BAGHDAD -- A truck bomb tore through an outdoor vegetable market Thursday in northeastern Iraq, killing at least 27 people, officials said.
The explosion in the town of al-Saadiyah, some 140 kilometres northeast of Baghdad, is the latest in a wave of attacks that has swept across Iraq since April, pushing violence to levels unseen since the country teetered on the brink of civil war in 2006 and 2007.
The violence has killed more than 5,500, according to the United Nations. Thursday's explosion brings the death toll across the country this month to 271, according to an Associated Press count.
Two police officers said witnesses told them that a man parked the truck containing the bomb in the market and asked workers to unload the vegetables before leaving the vehicle. The officers said at least 48 people were also wounded in the attack.
Two medical officials confirmed the causality figures. All officials spoke on condition of anonymity because they were not authorized to release information to the media.
The bombing came a day after a series of co-ordinated explosions hit mainly Shiite commercial areas in Baghdad and outside the capital, killing at least 35 people and wounding 120.
Last Thursday, a suicide bomber struck a group of Shiites gathered in al-Saadiyah town to commemorate the 7th century death of a revered Shiite shrine. That attack killed at least 32 people and wounded 75.
There was no immediate claim of responsibility for the attacks, but suicide attacks and large-scale bombings -- especially against security forces or crowded markets in Shiite areas -- are a favourite tactic of al Qaeda's local branch and Sunni insurgents. Sunni extremists who see Shiites as unbelievers.

DATASET ENTRIES

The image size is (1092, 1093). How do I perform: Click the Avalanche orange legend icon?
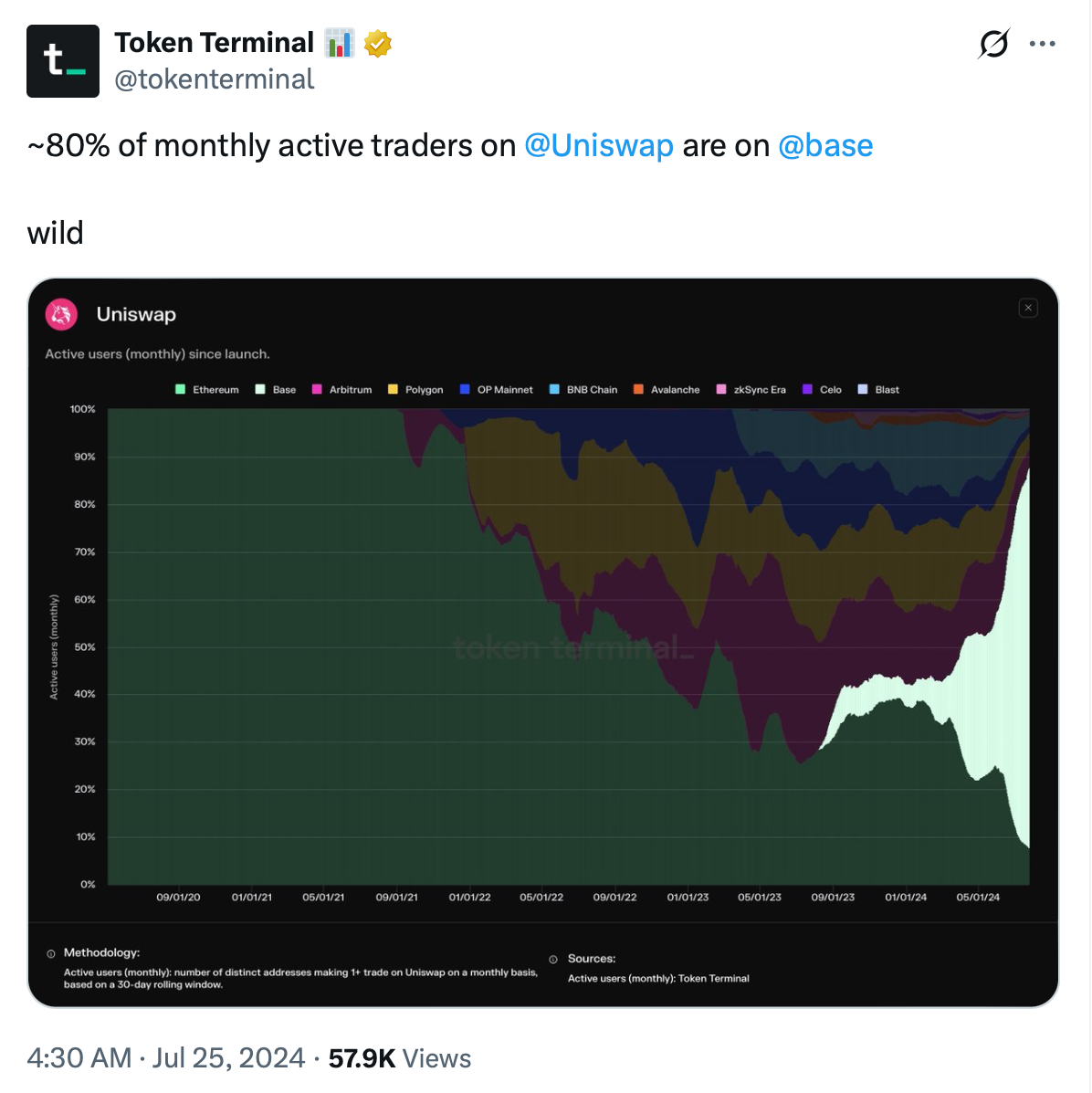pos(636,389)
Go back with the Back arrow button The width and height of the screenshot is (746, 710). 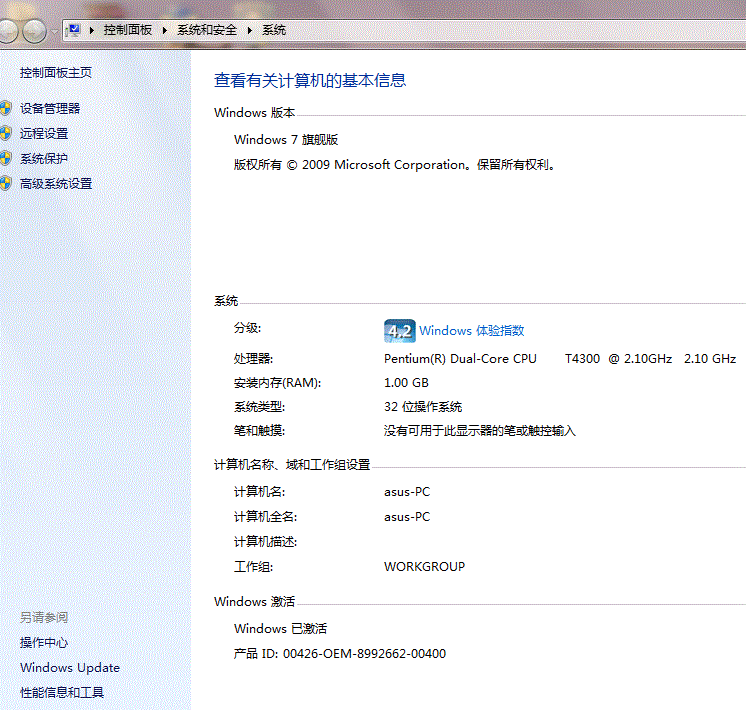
--
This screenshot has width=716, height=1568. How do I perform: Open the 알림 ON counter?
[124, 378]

PROBLEMS AND TASKS
- 1) In the news report on the market bombing, rewrite the paragraph beginning "Two police officers said witnesses told them" as a shorter version that keeps its main facts.
- 2) Quote the passage of the news report on the market bombing that opens with the words containing "The bombing came" and closes with "and wounding 120.".

ANSWERS FOR THE TASKS
- 1) Citing witnesses, two police officers said a man parked the bomb-laden truck in the market, asked workers to unload its vegetables, and then left it. They said at least 48 people were also wounded.

- 2)
The bombing came a day after a series of co-ordinated explosions hit mainly Shiite commercial areas in Baghdad and outside the capital, killing at least 35 people and wounding 120.